Hello and a very warm welcome to our 6th blog. Now 17 weeks into lockdown (some 119 days – not that I am counting),  there is a further easing of lockdown and a new different normality emerging. 

Continuing with my theme of introducing key innovation assets within Glasgow City Innovation District, this week’s spotlight is on the Technology & Innovation Centre (TIC)

The University of Strathclyde prides itself on being “the place of useful learning”, is the anchor institution within Glasgow City Innovation District and the development of TIC takes the university and its outreach into industry onto a whole different level. 

Technology and Innovation Centre reception area

Six years ago, the University of Strathclyde opened the doors of this flagship building some 26,000-metre square, 9 stories high with 105 labs and 750 desks.   This building was designed to revolutionise how industry and academia collaborate, innovate and work together.  Initially based around a number of key themes (energy, health, future cities and manufacturing), university departments, academic researchers as well as external companies work together on issues and problems - finding solutions to challenges that matter in areas of economic importance.

To children of the 70’s, this building could best be described as today’s equivalent of Tomorrow’s World.  Futuristic but practical solutions to problems.  Collaboration and innovation are very much at its heart.

As well as hosting university departments, the building is also home to a number of external companies, some of these named below :

Lab inside TIC

Companies have been able to take space within TIC, in the adjacent Inovo building or co-locate in neighbouring premises and take advantage of the research capabilities available to them within TIC. 

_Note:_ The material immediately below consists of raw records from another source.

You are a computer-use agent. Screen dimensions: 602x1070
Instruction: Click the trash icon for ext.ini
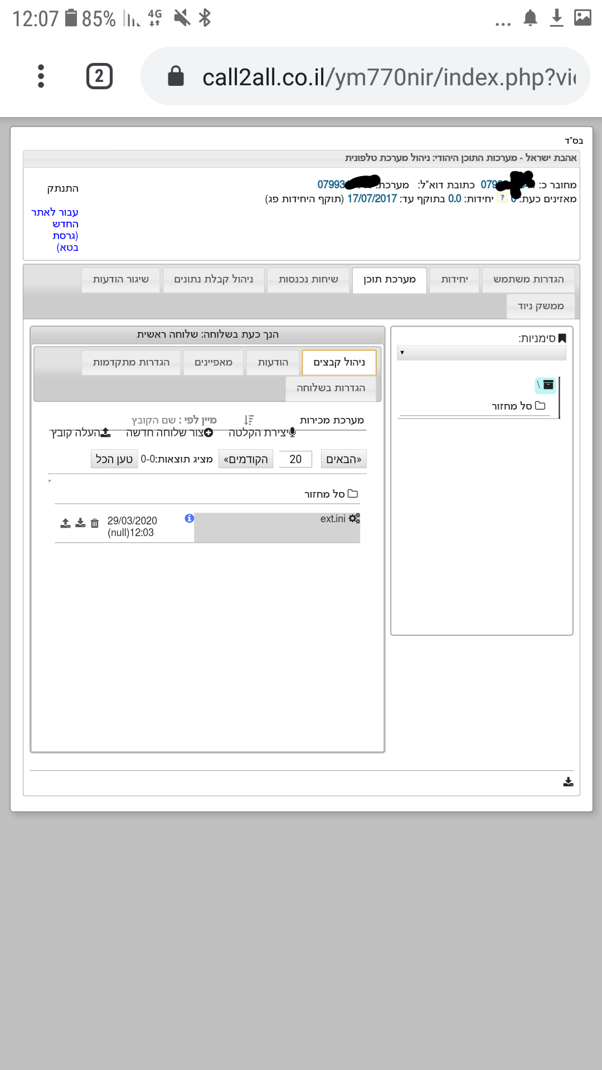[x=95, y=523]
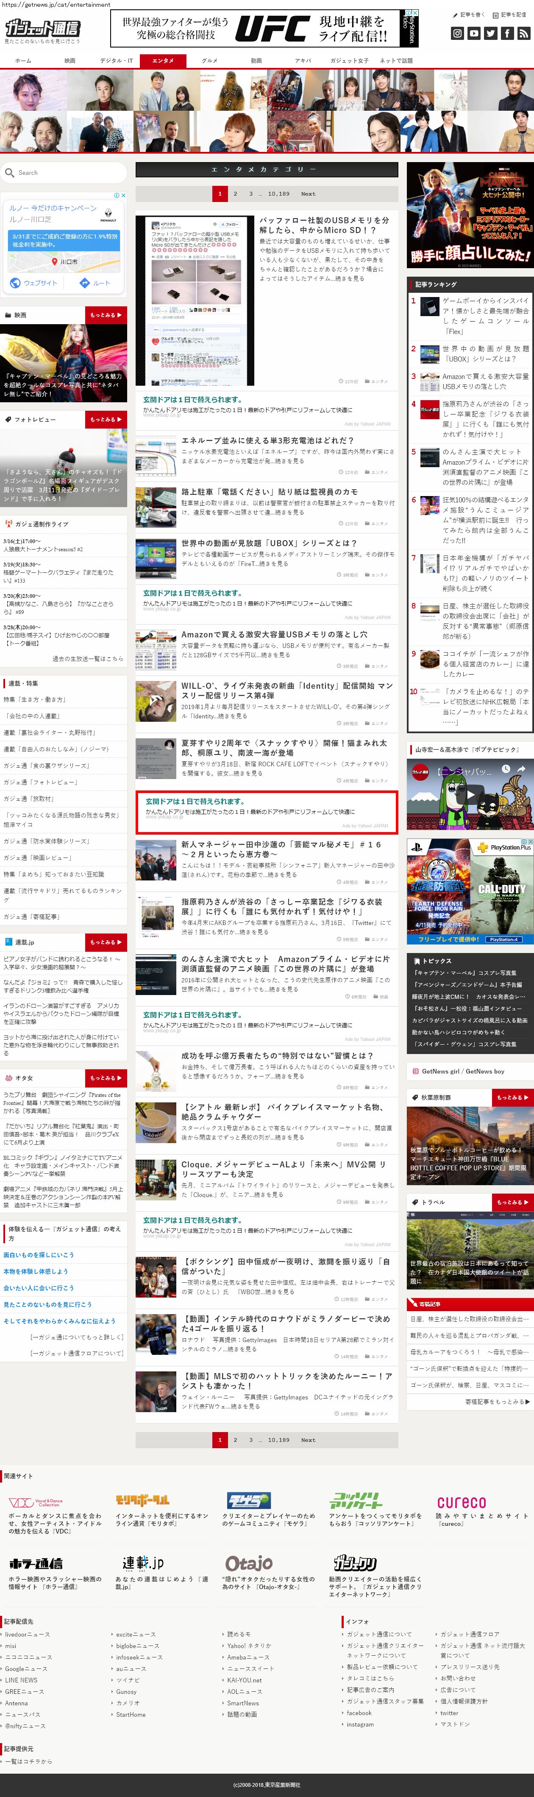Viewport: 534px width, 1797px height.
Task: Click the Facebook icon in the header
Action: pyautogui.click(x=508, y=33)
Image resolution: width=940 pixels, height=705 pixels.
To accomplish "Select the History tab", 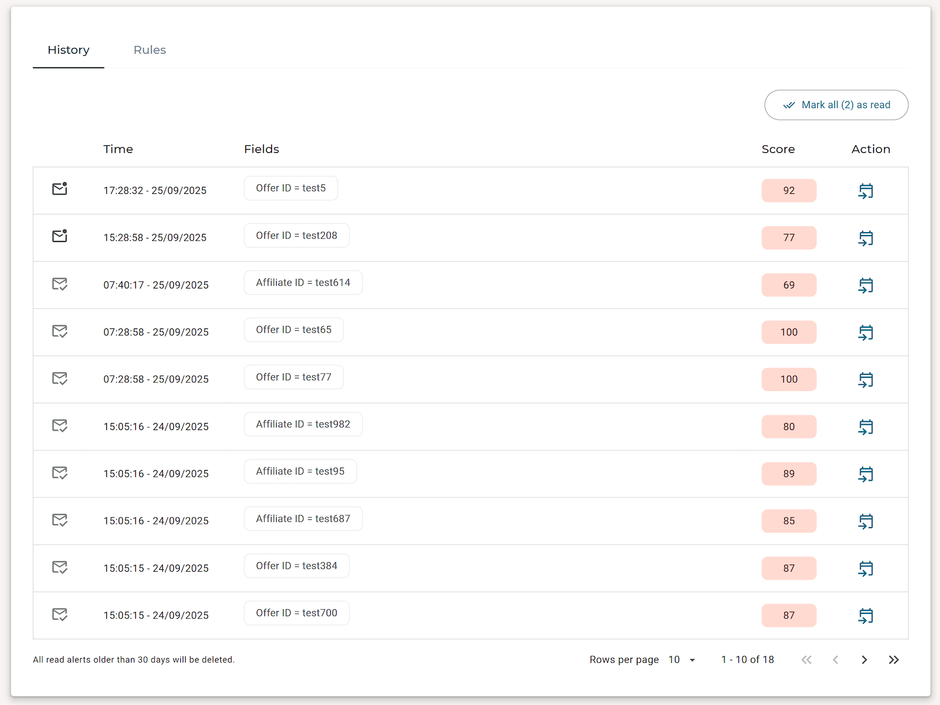I will click(x=68, y=50).
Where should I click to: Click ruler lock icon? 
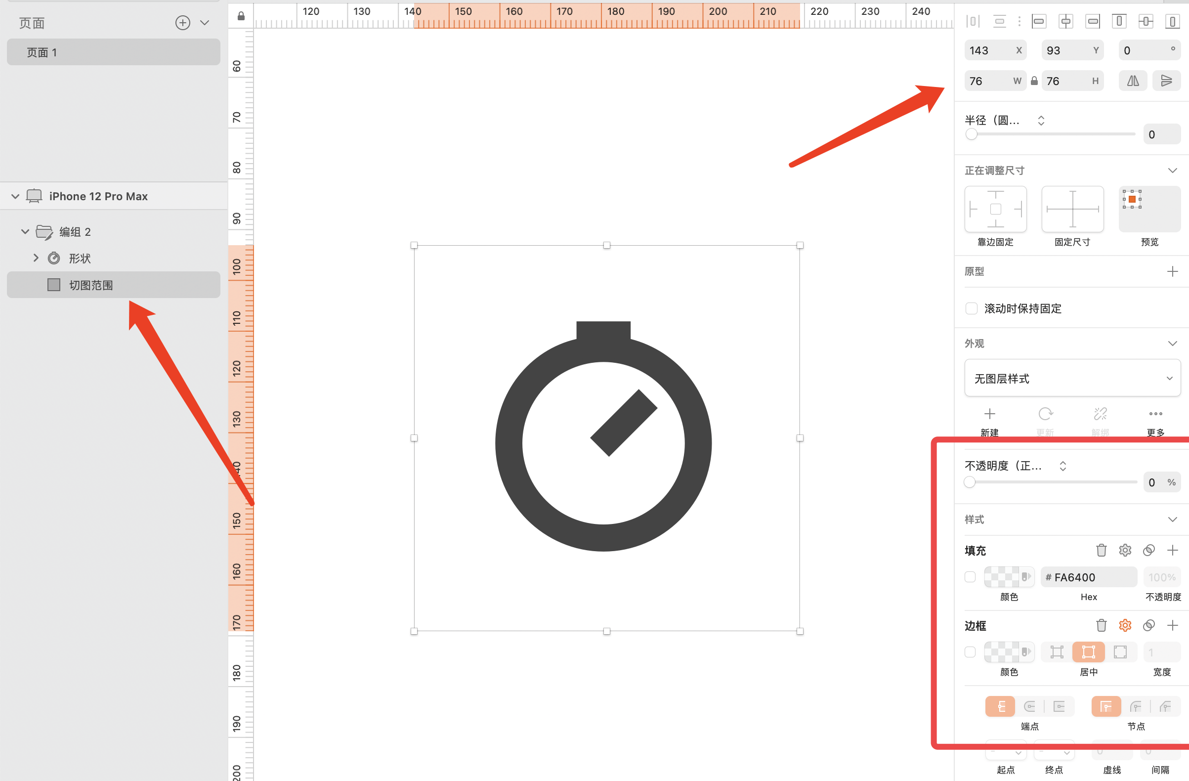pos(241,16)
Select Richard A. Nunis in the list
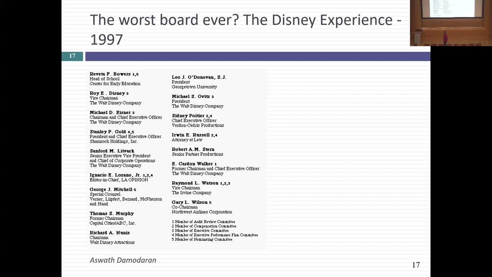This screenshot has width=492, height=277. click(x=110, y=233)
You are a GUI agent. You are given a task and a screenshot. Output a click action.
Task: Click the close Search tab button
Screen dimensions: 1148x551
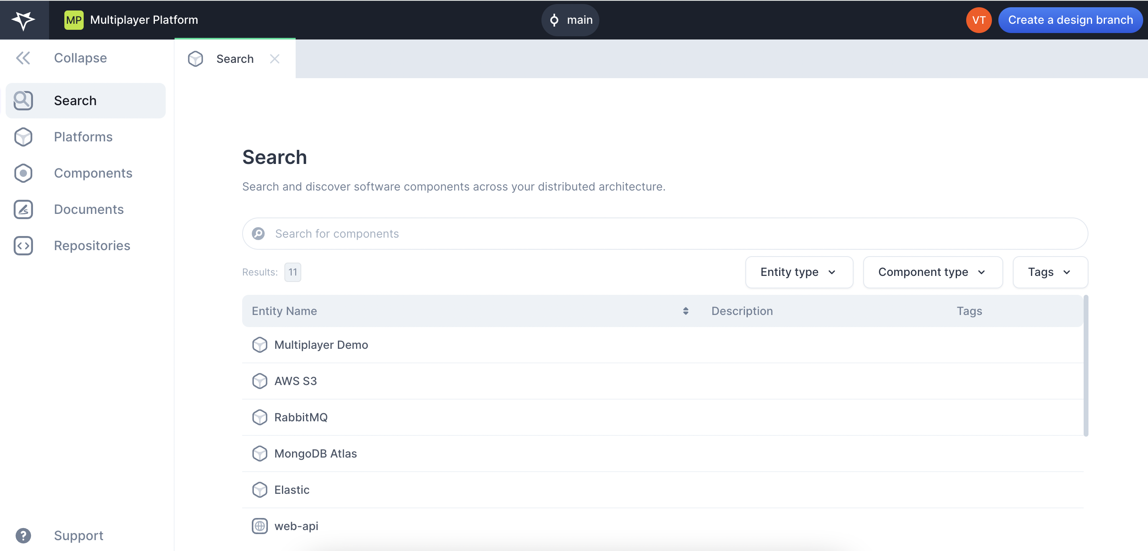[275, 58]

Research projects undertaken include:

  • replicating the national grid
  • working with major pharmaceutical companies looking at refining and bettering the various stages of drug manufacture
  • the development of drones
  • designing robots that go where humans cannot go

There have been many success stories over the past five years including the spin outs of Dxcover and Screen in 3D.  Dxcover has devised a revolutionary blood serum test for the early detection of brain cancer as well as other diseases.  While Screen in 3D is using precision medicine to develop a lab-on-a-chip platform, designed to make the treatments of cancer more precise.

No mean feat in five years.

Such has been the success of TIC, the university is in the process of designing another building to complement the activities currently taking place within TIC.

We look forward to learning more about the exciting developments, solutions and spin-outs emerging from TIC – as well as watching the development of the next building.